* **Goal of the exercise**: Read the data that follows. Then repeat it exactly.

* **Dataset content**:
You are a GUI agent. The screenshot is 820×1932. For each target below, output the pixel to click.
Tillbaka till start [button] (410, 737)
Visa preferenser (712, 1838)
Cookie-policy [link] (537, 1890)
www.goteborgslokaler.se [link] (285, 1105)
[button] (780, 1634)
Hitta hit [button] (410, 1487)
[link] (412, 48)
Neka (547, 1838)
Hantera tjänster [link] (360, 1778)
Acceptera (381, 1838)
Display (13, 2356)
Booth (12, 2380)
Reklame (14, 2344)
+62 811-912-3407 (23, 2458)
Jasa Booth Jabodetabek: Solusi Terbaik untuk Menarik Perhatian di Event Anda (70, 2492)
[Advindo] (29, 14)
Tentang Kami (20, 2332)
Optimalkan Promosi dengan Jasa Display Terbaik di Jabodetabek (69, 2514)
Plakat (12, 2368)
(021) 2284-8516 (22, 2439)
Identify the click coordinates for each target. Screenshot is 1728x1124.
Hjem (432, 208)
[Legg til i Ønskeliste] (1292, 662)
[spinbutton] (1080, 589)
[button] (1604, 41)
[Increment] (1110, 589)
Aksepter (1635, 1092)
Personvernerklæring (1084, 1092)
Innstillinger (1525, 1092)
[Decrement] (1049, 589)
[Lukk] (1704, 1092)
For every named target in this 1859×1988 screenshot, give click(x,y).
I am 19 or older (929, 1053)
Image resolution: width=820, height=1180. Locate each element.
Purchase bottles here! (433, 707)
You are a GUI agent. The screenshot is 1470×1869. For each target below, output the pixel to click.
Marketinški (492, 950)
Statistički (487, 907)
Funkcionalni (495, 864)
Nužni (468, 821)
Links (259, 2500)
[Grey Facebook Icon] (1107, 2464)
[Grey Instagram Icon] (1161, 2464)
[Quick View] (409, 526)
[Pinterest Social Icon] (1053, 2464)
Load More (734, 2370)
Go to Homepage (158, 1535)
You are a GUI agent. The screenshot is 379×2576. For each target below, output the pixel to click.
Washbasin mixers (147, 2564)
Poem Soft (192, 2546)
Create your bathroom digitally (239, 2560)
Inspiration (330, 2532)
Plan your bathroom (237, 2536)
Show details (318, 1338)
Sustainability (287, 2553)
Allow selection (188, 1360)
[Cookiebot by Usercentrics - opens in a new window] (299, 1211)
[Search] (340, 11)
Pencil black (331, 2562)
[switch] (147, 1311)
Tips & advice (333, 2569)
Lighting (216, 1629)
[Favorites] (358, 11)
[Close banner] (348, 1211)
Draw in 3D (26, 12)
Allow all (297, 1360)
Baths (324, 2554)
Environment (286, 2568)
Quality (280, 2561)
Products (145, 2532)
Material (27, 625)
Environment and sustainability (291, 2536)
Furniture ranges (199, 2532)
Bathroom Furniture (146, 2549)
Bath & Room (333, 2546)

* **Response**:
You are a GUI agent. The screenshot is 820×1932. For each target below, output the pixel to click.
Tillbaka till start [button] (410, 737)
Visa preferenser (712, 1838)
Cookie-policy [link] (537, 1890)
www.goteborgslokaler.se [link] (285, 1105)
[button] (780, 1634)
Hitta hit [button] (410, 1487)
[link] (412, 48)
Neka (547, 1838)
Hantera tjänster [link] (360, 1778)
Acceptera (381, 1838)
Display (13, 2356)
Booth (12, 2380)
Reklame (14, 2344)
+62 811-912-3407 (23, 2458)
Jasa Booth Jabodetabek: Solusi Terbaik untuk Menarik Perhatian di Event Anda (70, 2492)
[Advindo] (29, 14)
Tentang Kami (20, 2332)
Optimalkan Promosi dengan Jasa Display Terbaik di Jabodetabek (69, 2514)
Plakat (12, 2368)
(021) 2284-8516 (22, 2439)
Identify the click coordinates for each target. Screenshot is 1728x1124.
Hjem (432, 208)
[Legg til i Ønskeliste] (1292, 662)
[spinbutton] (1080, 589)
[button] (1604, 41)
[Increment] (1110, 589)
Aksepter (1635, 1092)
Personvernerklæring (1084, 1092)
Innstillinger (1525, 1092)
[Decrement] (1049, 589)
[Lukk] (1704, 1092)
For every named target in this 1859×1988 screenshot, give click(x,y).
I am 19 or older (929, 1053)
Image resolution: width=820, height=1180. Locate each element.
Purchase bottles here! (433, 707)
You are a GUI agent. The screenshot is 1470×1869. For each target below, output the pixel to click.
Marketinški (492, 950)
Statistički (487, 907)
Funkcionalni (495, 864)
Nužni (468, 821)
Links (259, 2500)
[Grey Facebook Icon] (1107, 2464)
[Grey Instagram Icon] (1161, 2464)
[Quick View] (409, 526)
[Pinterest Social Icon] (1053, 2464)
Load More (734, 2370)
Go to Homepage (158, 1535)
You are a GUI agent. The screenshot is 379×2576. For each target below, output the pixel to click.
Washbasin mixers (147, 2564)
Poem Soft (192, 2546)
Create your bathroom digitally (239, 2560)
Inspiration (330, 2532)
Plan your bathroom (237, 2536)
Show details (318, 1338)
Sustainability (287, 2553)
Allow selection (188, 1360)
[Cookiebot by Usercentrics - opens in a new window] (299, 1211)
[Search] (340, 11)
Pencil black (331, 2562)
[switch] (147, 1311)
Tips & advice (333, 2569)
Lighting (216, 1629)
[Favorites] (358, 11)
[Close banner] (348, 1211)
Draw in 3D (26, 12)
Allow all (297, 1360)
Baths (324, 2554)
Environment (286, 2568)
Quality (280, 2561)
Products (145, 2532)
Material (27, 625)
Environment and sustainability (291, 2536)
Furniture ranges (199, 2532)
Bathroom Furniture (146, 2549)
Bath & Room (333, 2546)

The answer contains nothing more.